Looking at it now, the visuals seem rudimentary. But at the time, being inside one of those boats yourself, viewing the action through the eyes of hero Jimmy Paterson, moving the camera around freely, felt incredible. The kind of thing you would call people over to the TV to look at. As the landing craft drew towards the beach, you'd hear your commander counting down: "Ten seconds... stay with me and we'll get through this... we gotta take that beach... clear the ramp!" Then a shell hits the boat, sending you flying into the cold, bleak sea. Bullets thwip past you as you try desperately to swim to the 'safety' of the shore.

It's not much better out of the water.

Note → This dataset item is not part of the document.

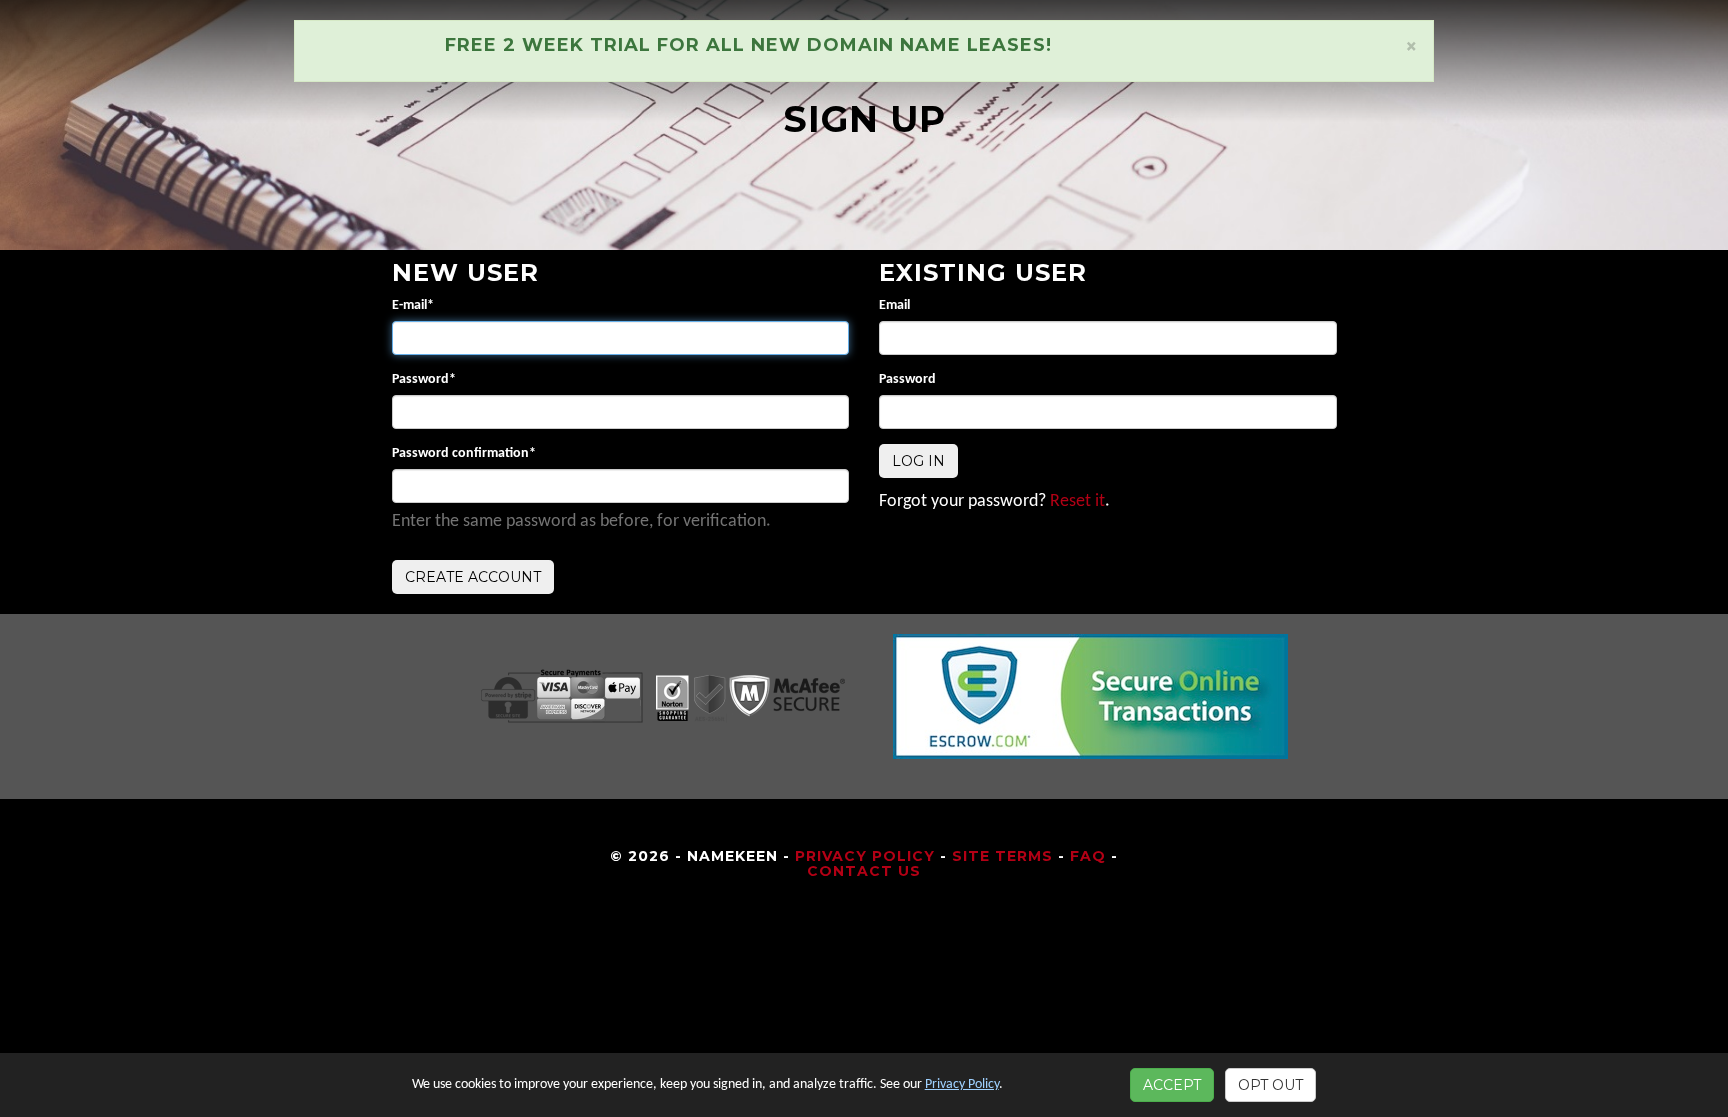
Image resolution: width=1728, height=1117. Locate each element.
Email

This is where the level begins proper, as you charge the beach with your M1 Garand as your fellow soldiers are slaughtered around you. Even with the dated tech, it still to this day brilliantly captures the frightening intensity of Saving Private Ryan's opening assault. You duck between makeshift cover—smoking mortar craters, anti-tank barriers, stacks of sandbags—and make your way to the bunkers. It feels like a suicide mission, and for thousands of the soldiers who did this in real-life, it was. Like the movie this mission is disorientating, terrifying, but undeniably exciting.

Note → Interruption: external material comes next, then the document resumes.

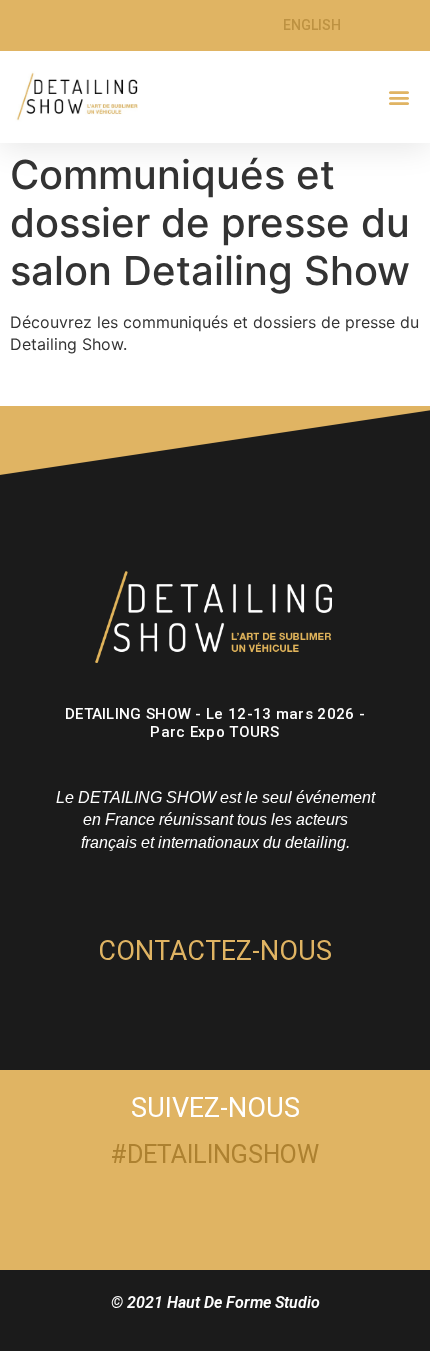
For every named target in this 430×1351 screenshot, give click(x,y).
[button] (398, 96)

When you break the objectives down it's a simple level. Move up the beach, infiltrate the German trenches, get inside a fortified machine-gun nest, clear it out. But it's not the mission itself that makes it compelling—it's how it's presented. Frontline is a basic FPS, but its haunting orchestral music (Michael Giacchino's score is gorgeous), rich world-building, and historical attention to detail elevates it. Your Finest Hour might be simplistic by modern standards, but two decades later (this November marks the 20th anniversary of the Xbox and GameCube versions) it's still impressively atmospheric.